Though relatively young (31 years old), Frederique Constant has proven to be one of the most creative brands in the field of “accessible luxury”. In three decades, the brand has managed to create multiple collections and to bring complications to the masses. Best of all, the brand even has some timepieces driven by its own movements, following the introduction in 2004 of its in-house base calibre. Today, the newest piece in the collection debuts the brand’s 29th calibre and a refreshed display. Please welcome the new Frederique Constant Classics Moonphase Manufacture.
In 2004, Frederique Constant decided to step up its game with the creation of its own in-house movement, in order to give exclusivity to its watches and to have an engine that could integrate multiple displays and complications, without relying on ETA and the likes. Fast forward to 2019… In 15 years, Frederique Constant’s collection has grown to an impressive portfolio with a representation of most of the best-known complications: moonphase, calendar, world-time, perpetual calendar, tourbillon (or both), chronograph, power reserve, and more. Today, it is the 29th in-house calibre that the brand is introducing – which isn’t short of an achievement. And of course, still with the usual “accessible luxury” spirit of the brand.
The combination of a moon phase and a date isn’t new for Frederique Constant. It even is one of its most classic displays – almost a signature piece for the brand. The Classics Moonphase Manufacture is a watch that we reviewed in its preceding version a few years ago. It featured a balanced and elegant display, comprising H-M-S on the central axis and a single sub-dial at 6 o’clock with a date by hand and a moonphase indication in its centre. That same display was used in the Slimline Moonphase Manufacture, a more contemporary and sleeker take on the concept.
For 2019, the Frederique Constant Classics Moonphase Manufacture evolves and introduces a new display, meaning an updated movement to power it. The idea with this new version was to split the two additional indications – date and moon – in two separated sub-dials, located at 3 o’clock (moon) and 9 o’clock (date) instead of a single counter at 6 o’clock. And in the metal, that new display changes the watch rather drastically, with a completely different balance. Note that this “split display” was already introduced in 2017 on the modern-shaped Slimline Moonphase Manufacture.

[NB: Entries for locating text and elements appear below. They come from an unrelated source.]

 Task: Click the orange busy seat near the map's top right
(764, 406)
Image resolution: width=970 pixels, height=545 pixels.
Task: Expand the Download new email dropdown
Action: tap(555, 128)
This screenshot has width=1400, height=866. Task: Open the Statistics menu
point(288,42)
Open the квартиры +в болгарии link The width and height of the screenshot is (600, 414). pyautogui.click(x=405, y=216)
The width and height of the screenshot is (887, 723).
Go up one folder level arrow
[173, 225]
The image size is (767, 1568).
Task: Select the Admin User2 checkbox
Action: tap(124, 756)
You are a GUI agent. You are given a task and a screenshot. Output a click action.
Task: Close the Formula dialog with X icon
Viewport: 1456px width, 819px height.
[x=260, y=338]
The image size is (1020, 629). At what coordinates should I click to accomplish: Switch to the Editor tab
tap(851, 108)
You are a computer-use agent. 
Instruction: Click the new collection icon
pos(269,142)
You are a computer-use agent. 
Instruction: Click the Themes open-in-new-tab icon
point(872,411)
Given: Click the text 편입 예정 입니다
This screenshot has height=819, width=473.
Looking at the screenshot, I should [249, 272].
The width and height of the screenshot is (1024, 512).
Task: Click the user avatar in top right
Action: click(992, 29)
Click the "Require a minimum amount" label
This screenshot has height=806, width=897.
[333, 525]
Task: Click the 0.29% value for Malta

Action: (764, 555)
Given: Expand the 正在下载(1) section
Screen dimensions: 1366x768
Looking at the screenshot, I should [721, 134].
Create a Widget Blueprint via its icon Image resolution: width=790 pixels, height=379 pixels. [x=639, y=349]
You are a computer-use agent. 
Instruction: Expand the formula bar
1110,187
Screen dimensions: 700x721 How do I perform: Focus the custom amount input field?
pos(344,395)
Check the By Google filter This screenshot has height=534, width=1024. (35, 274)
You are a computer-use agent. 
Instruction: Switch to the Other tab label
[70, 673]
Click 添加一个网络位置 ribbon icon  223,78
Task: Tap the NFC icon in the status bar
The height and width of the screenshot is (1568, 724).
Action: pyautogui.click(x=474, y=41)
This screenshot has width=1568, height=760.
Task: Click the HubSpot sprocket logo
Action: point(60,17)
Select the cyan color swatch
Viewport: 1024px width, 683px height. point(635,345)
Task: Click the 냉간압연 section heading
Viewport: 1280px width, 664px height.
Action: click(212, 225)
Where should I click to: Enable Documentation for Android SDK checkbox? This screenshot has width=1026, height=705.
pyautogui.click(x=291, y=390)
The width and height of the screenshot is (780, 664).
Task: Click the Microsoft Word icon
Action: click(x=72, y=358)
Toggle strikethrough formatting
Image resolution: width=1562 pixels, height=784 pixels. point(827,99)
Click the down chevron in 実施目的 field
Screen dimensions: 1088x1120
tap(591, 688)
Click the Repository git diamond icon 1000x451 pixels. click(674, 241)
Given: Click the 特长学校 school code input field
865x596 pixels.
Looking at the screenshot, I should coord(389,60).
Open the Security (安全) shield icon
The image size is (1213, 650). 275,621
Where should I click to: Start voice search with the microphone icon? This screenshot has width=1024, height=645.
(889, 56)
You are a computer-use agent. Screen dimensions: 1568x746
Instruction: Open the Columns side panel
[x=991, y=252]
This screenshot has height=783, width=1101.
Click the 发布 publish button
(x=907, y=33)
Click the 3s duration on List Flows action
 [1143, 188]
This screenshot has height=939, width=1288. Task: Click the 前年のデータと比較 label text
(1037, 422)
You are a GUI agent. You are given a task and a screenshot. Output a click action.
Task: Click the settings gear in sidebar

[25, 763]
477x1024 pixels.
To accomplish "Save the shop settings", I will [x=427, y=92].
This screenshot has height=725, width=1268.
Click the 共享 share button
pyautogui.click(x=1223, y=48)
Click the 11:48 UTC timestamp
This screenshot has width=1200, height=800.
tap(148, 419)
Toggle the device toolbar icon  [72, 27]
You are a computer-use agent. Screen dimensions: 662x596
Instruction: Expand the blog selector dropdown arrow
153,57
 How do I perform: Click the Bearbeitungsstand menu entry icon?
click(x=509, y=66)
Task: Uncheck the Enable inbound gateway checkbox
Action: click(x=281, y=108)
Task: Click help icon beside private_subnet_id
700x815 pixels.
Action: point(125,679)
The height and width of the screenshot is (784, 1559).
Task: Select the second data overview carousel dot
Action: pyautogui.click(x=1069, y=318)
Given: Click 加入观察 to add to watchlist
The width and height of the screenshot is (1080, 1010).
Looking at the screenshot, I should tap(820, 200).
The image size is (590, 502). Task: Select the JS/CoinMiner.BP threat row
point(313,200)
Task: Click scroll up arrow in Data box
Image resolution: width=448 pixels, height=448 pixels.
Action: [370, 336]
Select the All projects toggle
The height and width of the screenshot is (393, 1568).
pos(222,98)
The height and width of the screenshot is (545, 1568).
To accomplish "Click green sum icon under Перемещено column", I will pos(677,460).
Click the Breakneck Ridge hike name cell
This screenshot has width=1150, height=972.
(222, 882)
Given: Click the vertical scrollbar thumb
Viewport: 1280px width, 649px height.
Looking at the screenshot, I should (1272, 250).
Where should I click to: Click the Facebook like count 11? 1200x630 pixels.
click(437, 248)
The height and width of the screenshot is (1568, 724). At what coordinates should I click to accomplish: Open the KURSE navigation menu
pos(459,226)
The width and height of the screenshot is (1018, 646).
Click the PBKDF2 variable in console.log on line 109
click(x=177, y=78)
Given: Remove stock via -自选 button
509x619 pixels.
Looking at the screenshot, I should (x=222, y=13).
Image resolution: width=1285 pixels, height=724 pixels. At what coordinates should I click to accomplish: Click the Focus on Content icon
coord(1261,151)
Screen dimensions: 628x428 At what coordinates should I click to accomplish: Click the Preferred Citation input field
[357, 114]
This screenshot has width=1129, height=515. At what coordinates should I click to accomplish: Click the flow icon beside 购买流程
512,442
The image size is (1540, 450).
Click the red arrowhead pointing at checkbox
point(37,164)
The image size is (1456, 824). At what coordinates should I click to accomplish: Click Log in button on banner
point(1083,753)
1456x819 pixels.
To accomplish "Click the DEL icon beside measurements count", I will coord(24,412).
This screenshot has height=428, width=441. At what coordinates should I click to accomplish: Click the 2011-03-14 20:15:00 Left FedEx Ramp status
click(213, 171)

As for the design itself, Frederique Constant plays here on the safe but efficient side. The new, 2019 Classics Moonphase Manufacture relies on design codes that have been used – and liked – in the past already, such as the elongated Roman numerals and the thin leaf-shaped hands – a theme used here, for instance. Classical for sure, but the result is surprisingly elegant and gives the impression of a true luxury watch – but for a fraction of the price.
Three versions of the updated Frederique Constant Classics Moonphase Manufacture will be available at launch. The first is a traditional combination of a polished steel case with a silver-coloured grained dial with black Roman numerals, hands and strap. The second version features the same dial and hands, but this time with a rose gold-plated case and a brown strap. Last but not least, the third version of the Classics Moonphase Manufacture plays on more modern codes with a polished steel case, a sunray blue dial with white numerals and hands and a blue strap – the most convincing model of the three for us.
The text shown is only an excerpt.